Despite claiming to wear her pendant alarm “always”, Vera had a fall in between the second and third study visits, and she was not wearing the alarm when she fell. She had become distracted during her normal dressing routine because the doorbell had rung, and the pendant (unusually) remained hanging on the headboard of her bed.
Vera’s case is an example of the ‘self-exile’ into which older people sometimes place themselves to avoid being a burden to family or friends. She would prefer to have no contact with her family than feel she is causing them work or inconvenience.
Importantly, however, whilst Vera is relatively socially isolated, she is less lonely than many other participants in our sample since – in her words – she likes her own company. This appears to be due to a character trait but also partly because making social contact with others involves work (and as Vera points out, is more work when interacting with friends than with strangers). Vera’s case illustrates how what Goffman called ‘face work’ (keeping up appearances in public) matters hugely to older people, and how visible physical impairments can interfere with social activities. In the presence of multiple energy-draining physical conditions (tremor, recent injuries) ‘face work’ is particularly difficult. In the circumstances, perhaps it is unsurprising that Vera has chosen cats to keep her company.

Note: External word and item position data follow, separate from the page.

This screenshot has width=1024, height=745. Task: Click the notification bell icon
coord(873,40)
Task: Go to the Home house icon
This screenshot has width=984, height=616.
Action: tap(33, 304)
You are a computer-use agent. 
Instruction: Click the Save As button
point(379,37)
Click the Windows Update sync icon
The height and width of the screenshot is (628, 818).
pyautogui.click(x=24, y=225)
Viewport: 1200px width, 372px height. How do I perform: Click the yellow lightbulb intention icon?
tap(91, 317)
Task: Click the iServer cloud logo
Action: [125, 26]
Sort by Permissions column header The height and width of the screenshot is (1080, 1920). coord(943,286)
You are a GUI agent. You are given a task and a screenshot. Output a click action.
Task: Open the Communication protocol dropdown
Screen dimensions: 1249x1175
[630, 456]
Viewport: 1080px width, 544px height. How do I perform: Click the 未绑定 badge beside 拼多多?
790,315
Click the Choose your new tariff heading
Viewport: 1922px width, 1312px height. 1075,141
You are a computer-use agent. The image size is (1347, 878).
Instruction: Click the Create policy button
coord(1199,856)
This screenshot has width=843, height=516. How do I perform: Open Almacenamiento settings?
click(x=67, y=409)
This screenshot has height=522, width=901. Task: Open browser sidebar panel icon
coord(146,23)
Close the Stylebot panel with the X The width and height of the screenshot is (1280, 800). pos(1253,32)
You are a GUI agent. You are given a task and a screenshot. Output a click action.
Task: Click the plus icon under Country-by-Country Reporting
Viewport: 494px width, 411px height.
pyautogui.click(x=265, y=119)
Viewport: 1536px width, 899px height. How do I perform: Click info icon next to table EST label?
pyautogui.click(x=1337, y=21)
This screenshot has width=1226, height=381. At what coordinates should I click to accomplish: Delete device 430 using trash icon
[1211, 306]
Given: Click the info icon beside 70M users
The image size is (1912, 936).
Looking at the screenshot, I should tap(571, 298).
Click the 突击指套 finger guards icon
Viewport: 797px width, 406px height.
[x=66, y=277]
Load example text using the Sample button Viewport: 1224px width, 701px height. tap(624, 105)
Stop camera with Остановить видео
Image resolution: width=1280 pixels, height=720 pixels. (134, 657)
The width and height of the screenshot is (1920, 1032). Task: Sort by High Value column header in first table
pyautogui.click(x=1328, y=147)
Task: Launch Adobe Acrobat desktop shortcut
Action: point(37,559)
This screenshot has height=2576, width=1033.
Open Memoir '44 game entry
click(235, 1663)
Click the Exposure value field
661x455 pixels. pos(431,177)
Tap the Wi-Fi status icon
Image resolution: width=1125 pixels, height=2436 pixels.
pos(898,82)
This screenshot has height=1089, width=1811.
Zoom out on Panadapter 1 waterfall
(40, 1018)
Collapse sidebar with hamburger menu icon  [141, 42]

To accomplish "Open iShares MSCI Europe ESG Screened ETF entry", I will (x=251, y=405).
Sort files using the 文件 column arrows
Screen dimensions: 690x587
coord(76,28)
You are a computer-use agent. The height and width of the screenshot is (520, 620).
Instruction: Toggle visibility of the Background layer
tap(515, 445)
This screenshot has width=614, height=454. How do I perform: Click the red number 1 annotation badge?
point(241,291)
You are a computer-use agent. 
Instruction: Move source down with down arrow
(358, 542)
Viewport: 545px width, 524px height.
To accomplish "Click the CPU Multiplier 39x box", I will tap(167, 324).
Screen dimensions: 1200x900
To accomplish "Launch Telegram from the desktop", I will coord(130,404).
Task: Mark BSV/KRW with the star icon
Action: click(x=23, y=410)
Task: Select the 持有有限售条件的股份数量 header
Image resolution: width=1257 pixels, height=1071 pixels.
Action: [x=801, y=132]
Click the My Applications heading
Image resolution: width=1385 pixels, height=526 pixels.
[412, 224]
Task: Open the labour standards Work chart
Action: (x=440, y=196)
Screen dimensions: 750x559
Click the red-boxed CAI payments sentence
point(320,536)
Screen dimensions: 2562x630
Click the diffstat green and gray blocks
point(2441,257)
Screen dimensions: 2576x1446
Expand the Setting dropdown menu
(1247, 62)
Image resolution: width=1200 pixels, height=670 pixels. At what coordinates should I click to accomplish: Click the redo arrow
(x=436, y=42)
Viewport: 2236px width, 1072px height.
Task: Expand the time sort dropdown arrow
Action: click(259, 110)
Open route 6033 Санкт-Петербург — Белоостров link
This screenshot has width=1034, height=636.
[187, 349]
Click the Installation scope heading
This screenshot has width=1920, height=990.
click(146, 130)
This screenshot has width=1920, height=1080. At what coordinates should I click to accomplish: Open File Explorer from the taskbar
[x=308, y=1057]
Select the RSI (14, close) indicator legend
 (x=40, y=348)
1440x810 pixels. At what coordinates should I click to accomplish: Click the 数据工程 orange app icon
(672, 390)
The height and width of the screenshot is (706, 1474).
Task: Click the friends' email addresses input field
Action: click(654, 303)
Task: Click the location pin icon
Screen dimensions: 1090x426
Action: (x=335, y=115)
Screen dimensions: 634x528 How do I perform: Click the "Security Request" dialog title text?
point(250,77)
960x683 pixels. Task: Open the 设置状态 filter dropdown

Vera’s case illustrates the importance of psychosocial stress in the lives of older people. Poverty and unsuitable housing mean that basic needs such as food and shelter may not be adequately met – or at least, there is a risk that they will not be met in the future. Discrimination, prejudice and the (ill-informed) judgements of others in the local community can combine to make life miserable even when physical impairments are minimal – and especially when they are not. Technology may solve some problems but it does not change people’s attitudes.
Vera’s lost ‘lucky’ shopping trolley is an excellent illustration of what Heidegger called ‘technology ready-to-hand’ – a technology that is so useful and easy to use for the individual that it feels like an extension of their own body (or mind) and seamlessly enhances their own sensory and motor abilities. Her inability to achieve the same ‘ready-to-hand’ relationship with a supposedly identical replacement trolley is interesting and hard to explain. It suggests that the interaction between materiality and capability is a subtle and co-evolving one: as the person’s capability deteriorates, the familiar technology comes to be used adaptively to compensate for loss of sensory or motor function, and that this material compensation is an embodied, tacitly-learnt and subtle phenomenon.
Similarly, Vera’s diminishing ability to make music illustrates the link between materiality (the physical reality of the piano, which demands a complex skill set) and capability (the loss of control, coordination and concentration that results from multiple interacting neurological conditions). Music is evocative, enriching and above all culturally embedded. Similarly, loss of concentration means that Vera can no longer read literature; she must fill her time with passive television watching and ‘word puzzles’. Thus, the cultural world shrinks in parallel with the physical and social world.
Whilst Vera is proactive in searching for technologies that will compensate for specific physical impairments such as tremor, the options for compensating for non-specific impairments such as chronic tiredness and poor concentration are limited. Furthermore, progressive loss of concentration means that even when a person is able to use an assistive technology, they may forget to carry or use it. Technologies that bypass the awareness and agency of the individual may solve some but not all assistive living challenges in such cases.